The Importance of Being Disturbed
When we look at the life of Shakyamuni Buddha, we see that his early life was consumed in self-indulgence. Then we read the story of the ‘Four Sights’. He went out of his palace and saw a sick person, an old person, a corpse, and then a holy man. The first three sights disturbed him deeply and the fourth gave him the idea that he could be a better person than he was.
So we can say that Gotama’s question was, “Why is there birth, old age, sickness and death?” But then we can ask why was this his question? Why was he so troubled by what he saw that day? The answer is that this was a reality that he had been hiding from. Self-indulgence is one way of hiding. Why did he feel the need to hide from this question? Because of the question behind the question which, in his case, was, “Why did my mother have to die?” His mother had died seven days after his birth.
Koan Means a Universal Spiritual Problem in Personal Form
When we phrase it this way, we can see how the koan refers to a universal problem (impermanence) yet manifests in a deeply personal matter (his mother’s death). Why did my mother have to die has two aspects. “Why did this happen to me?” and “Am I guilty?”
The second of these questions then led Siddhartha into several years of penance. He joined the ascetics and practised torturing himself in an effort to neutralise or pay off his bad karma.
The two questions are like two sides of a coin. If you look at your own question you will probably find that it breaks down in a similar way, one half being to do with self pity and the other with self condemnation.
You have probably learnt that koans are insoluble spiritual riddles. In a sense this is true, but we should not let that idea fool us about how personal, penetrating and significant they are. Was Siddhartha guilty? His birth brought about his mother’s death. So, in one sense yes and in one sense no. Why did it happen to him? Fate? Bad luck? Karma? There is no clear answer.
Koans Defeat Us
Thus koans are not something that we solve. It is truer to say that they are the things that defeat us. That defeat is what we need. Until the ego is defeated it will go on running our life. When the ego has been defeated, there is is no need to go on grousing about life any more, and also no need to get oneself fixed. Thus a huge amount of energy that is normally wasted is saved and can be applied in more constructive ways.
TWO FAMOUS KOANS
THE NIGHT OF ENLIGHTENMENT
THE DILEMMA OF BRUTUS
DEALING WITH EMOTION: THE FIXLESS FIX
Thus, when he was enlightened, Shakyamuni realised that it was not a question of how life was treating him, but of how he was treating it. In order to treat it well, he needed to have the faith to drop the idea that he himself needed fixing before he could do anything. Being set on curing one’s own guilt complex could go on for the rest of this lifetime, at the end of which one would just feel more guilty because of having wasted so much time that could have been spent doing better things.
All the practices he had adopted up to that point had been designed to sort himself out by paying off his own karma or attaining particular mind states. In the enlightenment experience he realised that Mara would always be there, that you could experience all the higher mind states and still be deluded, and that moods and emotions come and go like the weather depending on conditions.
Fixing By Not Fixing
Suddenly seeing all this, seeing that all the products of Mara were just life’s decorations, understanding the difference between things that come and go according to conditions on the one hand and things that remain eternally true on the other, enabled him to reorient his life. From then on he was able to enjoy life for what it is and help others in a natural way. He was no longer frightened of life because he was no longer trying and failing to make it into something different.

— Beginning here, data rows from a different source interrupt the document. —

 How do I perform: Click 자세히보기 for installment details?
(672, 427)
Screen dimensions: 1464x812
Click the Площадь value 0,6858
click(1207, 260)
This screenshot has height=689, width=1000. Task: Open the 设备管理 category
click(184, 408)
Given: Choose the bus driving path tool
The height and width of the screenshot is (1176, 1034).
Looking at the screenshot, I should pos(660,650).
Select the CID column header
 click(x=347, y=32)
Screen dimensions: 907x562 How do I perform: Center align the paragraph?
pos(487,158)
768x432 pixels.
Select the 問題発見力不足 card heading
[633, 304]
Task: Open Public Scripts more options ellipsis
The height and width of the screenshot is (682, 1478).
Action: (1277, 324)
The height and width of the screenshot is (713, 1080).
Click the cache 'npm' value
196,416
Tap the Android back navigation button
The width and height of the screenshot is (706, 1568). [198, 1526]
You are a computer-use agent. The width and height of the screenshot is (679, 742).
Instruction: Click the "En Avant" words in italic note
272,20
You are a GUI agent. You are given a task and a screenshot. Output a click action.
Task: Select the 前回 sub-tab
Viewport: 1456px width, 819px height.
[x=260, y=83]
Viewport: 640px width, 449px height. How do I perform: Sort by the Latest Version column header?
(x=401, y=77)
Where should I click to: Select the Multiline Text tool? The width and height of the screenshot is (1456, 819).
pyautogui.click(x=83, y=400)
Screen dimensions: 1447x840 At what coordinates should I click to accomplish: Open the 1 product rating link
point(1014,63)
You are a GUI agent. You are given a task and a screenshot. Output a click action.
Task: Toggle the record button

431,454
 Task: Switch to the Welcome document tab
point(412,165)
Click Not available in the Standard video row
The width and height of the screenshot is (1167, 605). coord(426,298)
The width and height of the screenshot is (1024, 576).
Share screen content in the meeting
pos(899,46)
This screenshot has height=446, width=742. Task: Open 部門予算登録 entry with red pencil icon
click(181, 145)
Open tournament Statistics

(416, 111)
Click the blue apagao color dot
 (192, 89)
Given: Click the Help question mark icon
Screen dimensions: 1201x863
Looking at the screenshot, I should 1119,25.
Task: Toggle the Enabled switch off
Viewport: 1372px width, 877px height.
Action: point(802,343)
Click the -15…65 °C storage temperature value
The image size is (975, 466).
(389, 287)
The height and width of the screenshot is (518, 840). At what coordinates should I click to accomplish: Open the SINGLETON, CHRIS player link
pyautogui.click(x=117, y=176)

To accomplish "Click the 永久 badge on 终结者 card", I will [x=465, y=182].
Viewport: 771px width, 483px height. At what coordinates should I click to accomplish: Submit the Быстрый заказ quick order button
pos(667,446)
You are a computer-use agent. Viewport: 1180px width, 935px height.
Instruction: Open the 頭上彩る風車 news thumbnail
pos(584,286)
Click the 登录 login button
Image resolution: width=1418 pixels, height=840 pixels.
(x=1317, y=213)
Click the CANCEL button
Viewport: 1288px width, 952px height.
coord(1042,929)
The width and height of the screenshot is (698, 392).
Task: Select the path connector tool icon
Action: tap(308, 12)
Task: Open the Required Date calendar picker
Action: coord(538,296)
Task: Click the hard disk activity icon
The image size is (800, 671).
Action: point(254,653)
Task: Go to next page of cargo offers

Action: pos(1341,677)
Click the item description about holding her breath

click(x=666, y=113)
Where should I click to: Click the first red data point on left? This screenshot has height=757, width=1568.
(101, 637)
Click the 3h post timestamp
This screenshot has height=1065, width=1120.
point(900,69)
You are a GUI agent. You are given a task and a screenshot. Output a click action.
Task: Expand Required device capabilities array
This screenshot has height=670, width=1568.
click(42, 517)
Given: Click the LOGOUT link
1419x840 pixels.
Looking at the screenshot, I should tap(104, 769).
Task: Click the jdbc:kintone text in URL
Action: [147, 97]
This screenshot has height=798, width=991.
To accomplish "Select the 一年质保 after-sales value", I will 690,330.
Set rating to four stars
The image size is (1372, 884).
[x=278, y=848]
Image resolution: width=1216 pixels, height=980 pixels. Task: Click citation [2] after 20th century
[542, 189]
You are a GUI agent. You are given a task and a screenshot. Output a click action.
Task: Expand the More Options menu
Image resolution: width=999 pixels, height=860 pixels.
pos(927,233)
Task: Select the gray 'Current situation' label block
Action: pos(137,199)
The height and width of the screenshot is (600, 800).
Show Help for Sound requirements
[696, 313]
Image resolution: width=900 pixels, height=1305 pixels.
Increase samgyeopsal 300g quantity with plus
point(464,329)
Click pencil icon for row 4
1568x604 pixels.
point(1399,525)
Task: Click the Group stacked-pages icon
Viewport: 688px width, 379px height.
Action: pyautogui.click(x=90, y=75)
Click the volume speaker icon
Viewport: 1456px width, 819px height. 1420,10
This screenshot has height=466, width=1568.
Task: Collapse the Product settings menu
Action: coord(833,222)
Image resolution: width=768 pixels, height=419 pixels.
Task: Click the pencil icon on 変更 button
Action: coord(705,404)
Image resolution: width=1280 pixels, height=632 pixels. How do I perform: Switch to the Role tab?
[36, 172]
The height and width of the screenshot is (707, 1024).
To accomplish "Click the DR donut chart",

In a sense, he fixed himself by giving up the idea of fixing himself and/or fixing the world. After that he was able to live a constructive life, a noble life in the world as it is, which included many good deeds for others. It also included going home and making his peace with the family he had walked out on some years before. Instead of using up all his time indulging or torturing himself he founded a religious movement that would endure more than 25 centuries, helped innumerable other people, gave teachings that would inspire whole civilisations, and became one of the most loved and respected people on the planet.